There’s still more that could be done where colour calibration is concerned; indeed, arguably Panasonic’s PT-AE4000 offers more flexibility and calibration aids, and that costs just £2k. But the important thing is that the HD990’s system is at least flexible enough to give you genuinely worthwhile results. It would just be nice if it were a bit easier to get there.


Other picture tweaks of note include block and mosquito noise reduction, multiple Kelvin-based colour temperature settings, colour transient improvement circuitry, and some very helpful gamma adjustments, including various presets and the facility to adjust the white, red, green and blue image elements using a 12-point gamma curve.
JVC DLA-HD990 projector control panel with buttons.


With all these tweaks on board, it’s not surprising to find the HD990 joining the HD950 in being backed by both the Imaging Science Foundation (ISF) calibration experts and the THX quality assurance organisation.


So can merely refined optics really deliver with the HD990 more than £2k’s worth of picture quality improvement over the HD950? Well, it depends on your perspective – or rather, how much money you’ve got!

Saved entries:
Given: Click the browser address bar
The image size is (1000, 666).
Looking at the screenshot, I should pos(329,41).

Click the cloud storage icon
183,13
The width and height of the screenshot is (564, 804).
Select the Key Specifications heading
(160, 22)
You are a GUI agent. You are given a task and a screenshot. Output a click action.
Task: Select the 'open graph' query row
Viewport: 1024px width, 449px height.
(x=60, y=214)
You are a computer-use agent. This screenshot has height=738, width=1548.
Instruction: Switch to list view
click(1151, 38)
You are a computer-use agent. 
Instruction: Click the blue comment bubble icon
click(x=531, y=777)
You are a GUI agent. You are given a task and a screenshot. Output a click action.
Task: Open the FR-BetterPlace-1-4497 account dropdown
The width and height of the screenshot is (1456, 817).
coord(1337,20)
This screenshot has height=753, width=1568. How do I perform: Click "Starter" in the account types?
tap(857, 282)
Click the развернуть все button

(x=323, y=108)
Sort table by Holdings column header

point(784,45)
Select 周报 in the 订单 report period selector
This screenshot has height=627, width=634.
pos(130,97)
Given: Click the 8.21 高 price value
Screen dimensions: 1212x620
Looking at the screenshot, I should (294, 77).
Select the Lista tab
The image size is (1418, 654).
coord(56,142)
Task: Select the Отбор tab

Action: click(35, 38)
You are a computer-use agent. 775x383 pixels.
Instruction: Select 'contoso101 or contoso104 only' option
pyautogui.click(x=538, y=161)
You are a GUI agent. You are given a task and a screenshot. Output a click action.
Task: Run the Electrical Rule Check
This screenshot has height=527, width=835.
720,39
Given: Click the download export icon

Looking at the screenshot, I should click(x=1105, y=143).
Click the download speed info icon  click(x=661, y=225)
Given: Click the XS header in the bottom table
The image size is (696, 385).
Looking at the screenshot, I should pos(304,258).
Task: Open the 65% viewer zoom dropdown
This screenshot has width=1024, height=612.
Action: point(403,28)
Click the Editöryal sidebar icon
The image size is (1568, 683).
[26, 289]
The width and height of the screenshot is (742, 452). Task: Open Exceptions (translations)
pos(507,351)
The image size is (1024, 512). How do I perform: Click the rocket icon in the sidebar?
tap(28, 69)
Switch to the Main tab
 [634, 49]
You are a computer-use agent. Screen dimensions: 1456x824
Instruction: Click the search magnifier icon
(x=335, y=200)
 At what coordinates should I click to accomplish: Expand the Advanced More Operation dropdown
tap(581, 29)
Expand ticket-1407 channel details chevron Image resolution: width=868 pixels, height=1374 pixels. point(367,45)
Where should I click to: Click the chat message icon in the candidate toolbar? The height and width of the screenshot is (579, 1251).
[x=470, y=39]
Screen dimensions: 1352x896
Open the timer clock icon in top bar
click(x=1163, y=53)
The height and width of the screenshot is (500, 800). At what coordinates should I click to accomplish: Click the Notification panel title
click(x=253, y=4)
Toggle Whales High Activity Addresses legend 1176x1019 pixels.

EXERCISE SET =>
1. In the projector review, which image elements can be adjusted using the 12-point gamma curve?
2. According to the projector review, which two organizations back the HD990?
3. Extend the JVC DLA-HD990 projector review past its last sentence.

RESPONSES BY ITEM NUMBER =>
1. White, red, green and blue

2. The Imaging Science Foundation (ISF) and the THX quality assurance organisation.

3.
The most obvious area where the HD990 betters the HD950 is, predictably enough, its black level. For somehow it manages to get even deeper with its black colours than the already outstanding HD950. This is easily the most convincing black colour we’ve ever seen on a projector costing less than five figures.

What’s more, thanks to the extraordinary efforts of JVC’s optical wire grid technology, these ultra-deep blacks are outstandingly natural, meaning there’s none of the flickering and brightness jumping you can often see with projectors that have to use dynamic irises to improve their black levels.


The fact that the HD990 doesn’t have to reduce its overall brightness to deliver outstanding black levels also means that the dark picture areas it shows are full of shadow detail, making them look layered, extremely dynamic, and much more believable.
JVC DLA-HD990 projector front lens and input panel.


But improved black levels aren’t the only charms delivered by the HD990’s superior optics. We also felt there was an extra degree of punch to its colours – which isn’t particularly surprising, as this often accompanies improved black levels.


Rather more surprising was our sense that the HD990’s pictures looked slightly crisper than those of the HD950. The improvement is extremely subtle, and it’s hard to pinpoint the reason; maybe the perfected D-ILA chipset can converge light and colour slightly more accurately, or maybe the enhanced contrast and colour means you can see slightly more subtlety in colour tone shifts. But whatever the reason, it’s certainly another subtle string to the HD990’s bow.


Another unexpected benefit of the HD990 is that its superior optics help JVC’s built-in Clear Motion Drive motion processing work more effectively – especially when it comes to reducing unwanted processing side effects.
JVC DLA-HD990 projector frontal view showing lens and casing.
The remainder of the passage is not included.